The Polisario counters that Morocco is trying plunder the Sahara’s phosphate resources and possible offshore oil deposits. But Mekouar says Moroccan ties to the Western Sahara have more to do with national “sentiment, security and history” — and that there aren’t any buried riches in the sand.

“For every dollar that comes out of the Western Sahara, $7 of investment by Morocco goes in,” he said, noting that the population enjoys many privileges, including zero taxation, and that the central government has poured more than a billion dollars into developing the Western Sahara (in the process fortifying claims over the territory).

Back in Washington, the Moroccan Embassy has embarked on an intense lobbying campaign to woo members of Congress — the ambassador pointed out that 233 members of the House agree that independence is not a feasible option — and taking politicians and journalists (the author included) to see the Western Sahara for themselves.

On one such recent trip, The Washington Diplomat spoke with refugees who escaped the Polisario camps at Tindouf, where tens of thousands of refugees remain, living off international assistance. That stands in stark contrast to the relative progress in Dakhla, a picturesque ocean-side city that has benefited greatly from Morocco’s largesse and is touted as an example of the Western Sahara’s potential.

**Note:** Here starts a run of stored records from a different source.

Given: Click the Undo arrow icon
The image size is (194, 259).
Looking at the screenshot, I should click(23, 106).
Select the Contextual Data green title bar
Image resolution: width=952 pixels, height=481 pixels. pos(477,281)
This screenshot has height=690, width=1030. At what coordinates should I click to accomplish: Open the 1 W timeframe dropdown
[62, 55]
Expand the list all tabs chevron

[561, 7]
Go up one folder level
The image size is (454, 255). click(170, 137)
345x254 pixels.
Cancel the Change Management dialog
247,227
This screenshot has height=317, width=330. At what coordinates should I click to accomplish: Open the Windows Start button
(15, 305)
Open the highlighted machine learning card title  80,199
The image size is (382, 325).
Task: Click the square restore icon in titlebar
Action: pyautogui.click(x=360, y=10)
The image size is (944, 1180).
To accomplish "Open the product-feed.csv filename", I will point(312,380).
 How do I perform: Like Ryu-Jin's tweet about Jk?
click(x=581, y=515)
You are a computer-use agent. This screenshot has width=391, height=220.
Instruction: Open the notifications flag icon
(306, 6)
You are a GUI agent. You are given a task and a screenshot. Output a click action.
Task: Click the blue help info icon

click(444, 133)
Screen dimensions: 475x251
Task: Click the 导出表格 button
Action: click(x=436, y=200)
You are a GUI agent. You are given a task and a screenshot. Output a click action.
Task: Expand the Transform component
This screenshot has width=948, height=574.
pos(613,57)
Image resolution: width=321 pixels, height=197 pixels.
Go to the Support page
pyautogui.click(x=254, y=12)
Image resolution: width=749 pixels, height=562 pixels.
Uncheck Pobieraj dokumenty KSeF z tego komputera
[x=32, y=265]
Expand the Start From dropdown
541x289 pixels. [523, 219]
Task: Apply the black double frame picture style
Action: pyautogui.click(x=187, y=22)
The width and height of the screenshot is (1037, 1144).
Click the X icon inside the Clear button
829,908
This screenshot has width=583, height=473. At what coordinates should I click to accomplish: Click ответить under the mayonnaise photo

Nevertheless, a final settlement remains elusive. President Obama has named a U.S. ambassador to Morocco — fundraiser Samuel Kaplan — who has so far only signaled he will work with the U.N. Western Sahara envoy to find “a just, lasting and mutually acceptable political solution,” without specifically mentioning Morocco’s autonomy plan.

In the meantime, Mekouar says he hasn’t detected any shift in the Obama administration’s stance toward Morocco’s autonomy proposal, which was supported by George W. Bush, and that his government will wait to see what U.N. envoy Christopher Ross does to push the stalled Sahara negotiations forward.

Ross held some discussions last month, which he said took place in an “atmosphere of serious frankness and mutual respect,” but he wouldn’t elaborate on when any further talks would take place, simply saying the date would be fixed in consultation with the parties.